_PROVIDED DATA_

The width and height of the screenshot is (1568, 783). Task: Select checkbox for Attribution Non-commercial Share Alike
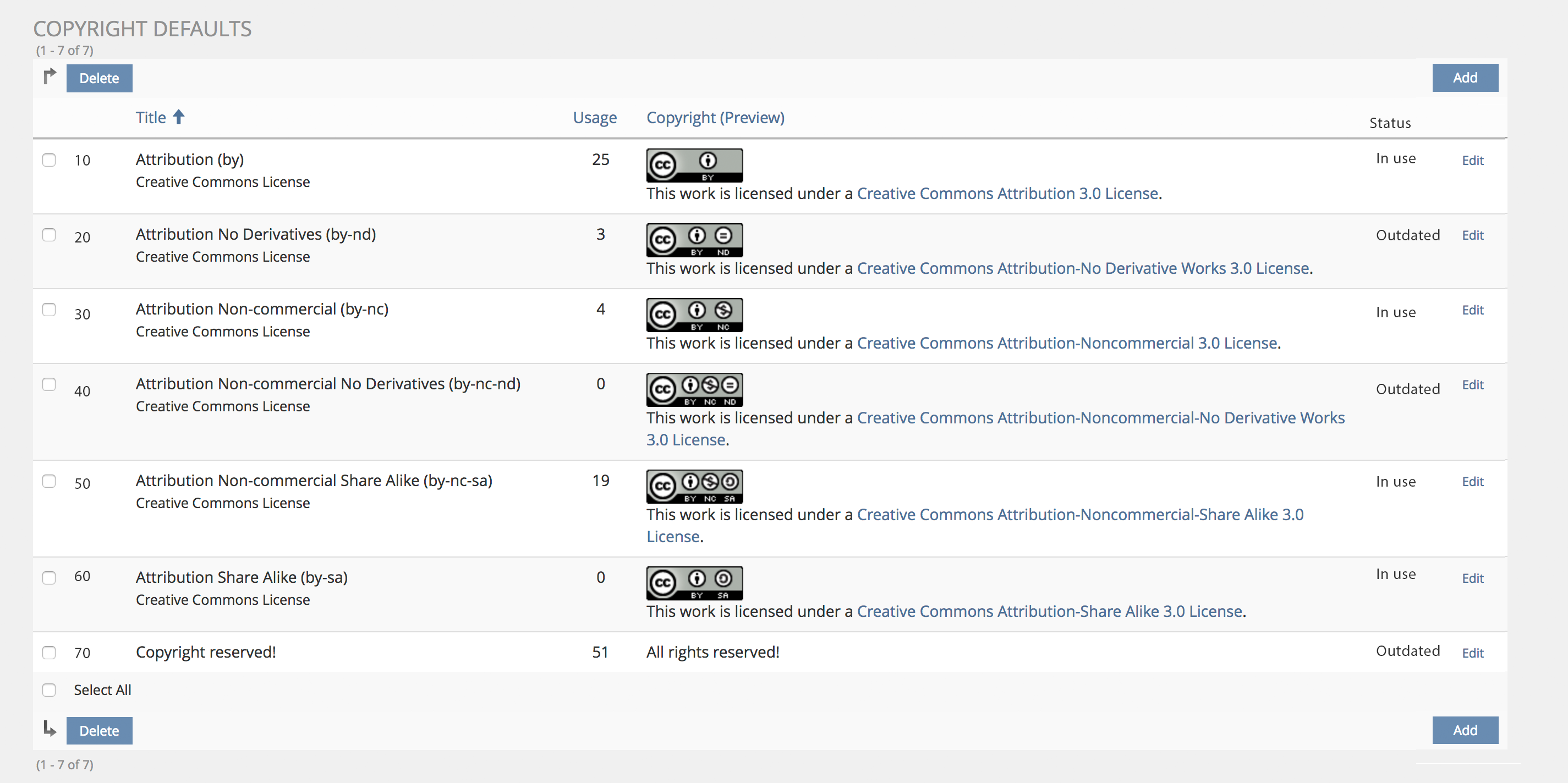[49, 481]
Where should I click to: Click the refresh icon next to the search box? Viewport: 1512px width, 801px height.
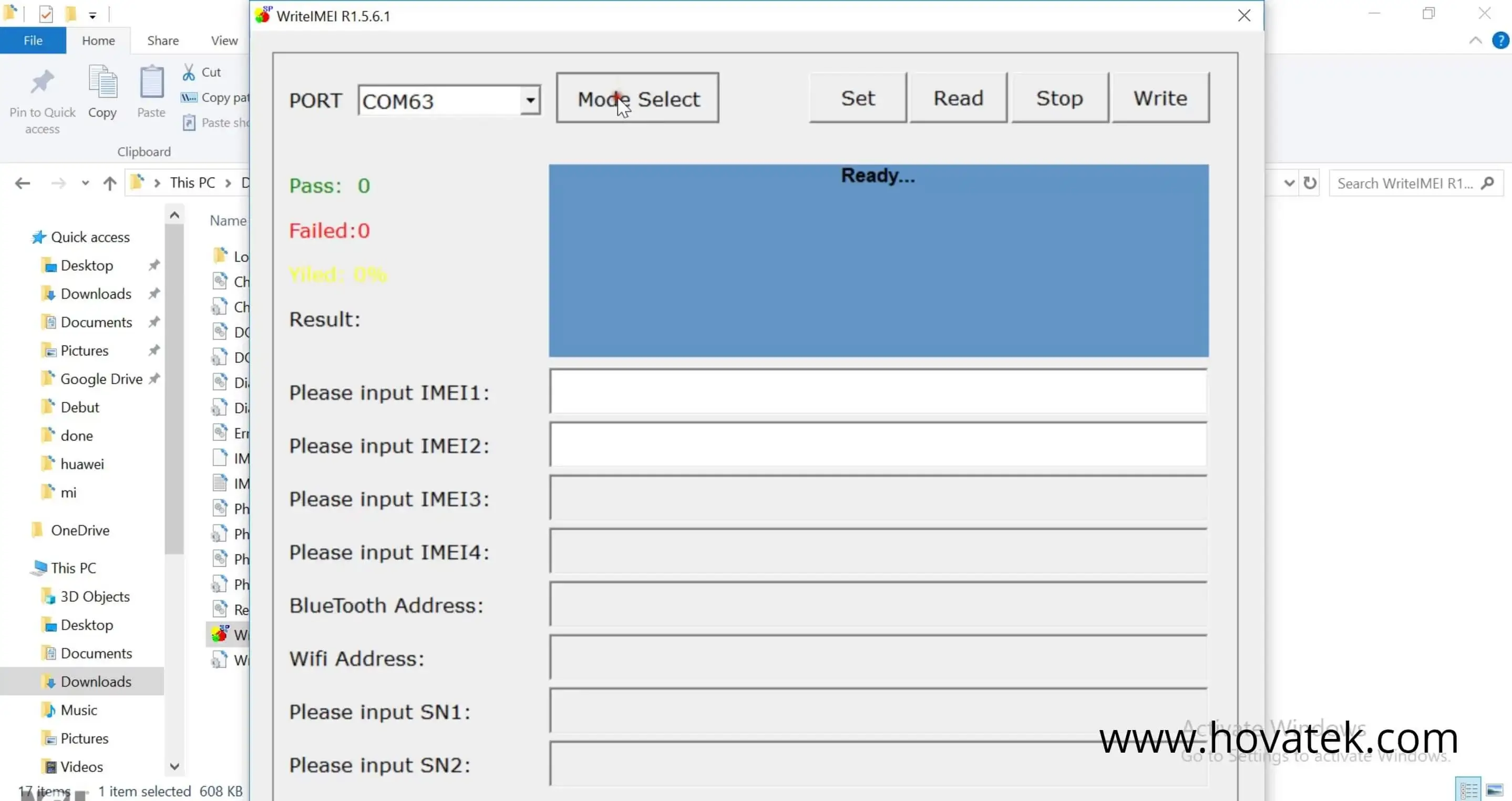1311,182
--
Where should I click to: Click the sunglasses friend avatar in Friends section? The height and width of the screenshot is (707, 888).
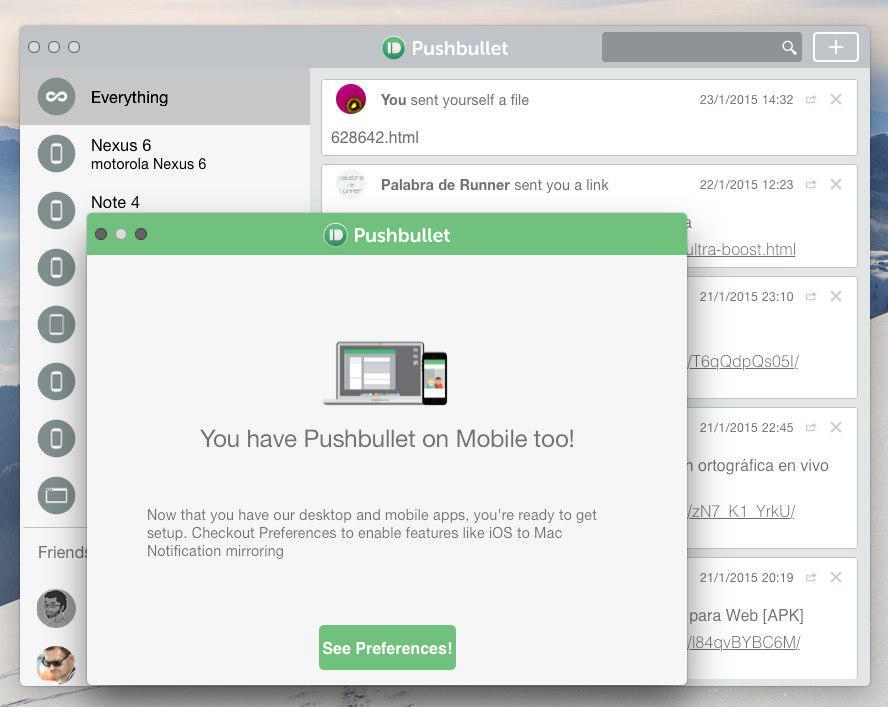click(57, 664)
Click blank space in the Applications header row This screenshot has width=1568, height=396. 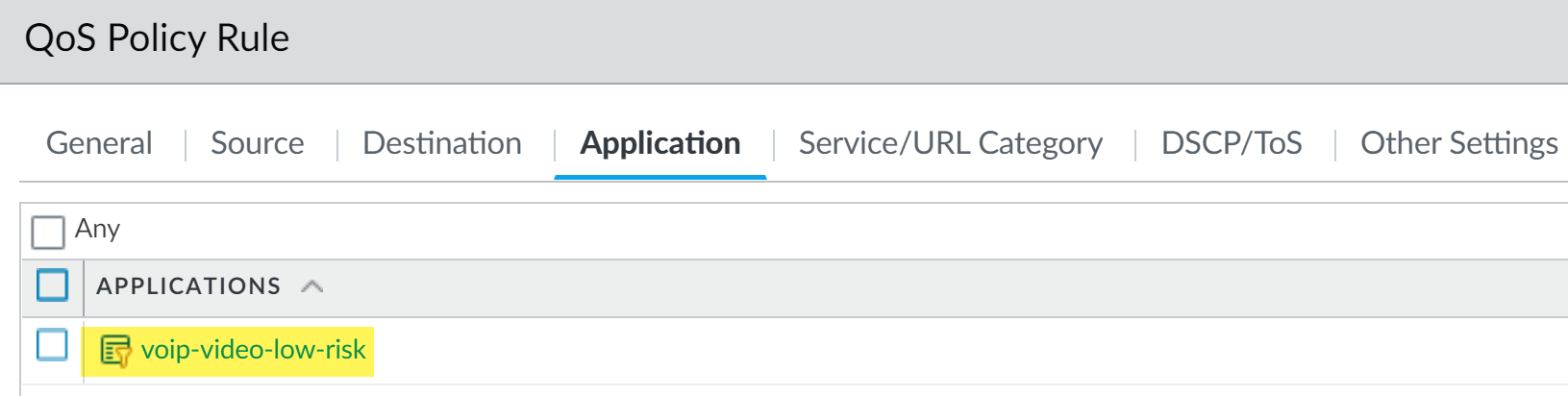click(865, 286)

_PROBLEM TO WORK ON_
Pull out every line of the records above that contains the word "should" and copy each one in full. Case counts.

_CORRECT RESPONSE_
Where should I click to: Click the refresh icon next to the search box? Viewport: 1512px width, 801px height.
Where should I click to: Click the sunglasses friend avatar in Friends section? The height and width of the screenshot is (707, 888).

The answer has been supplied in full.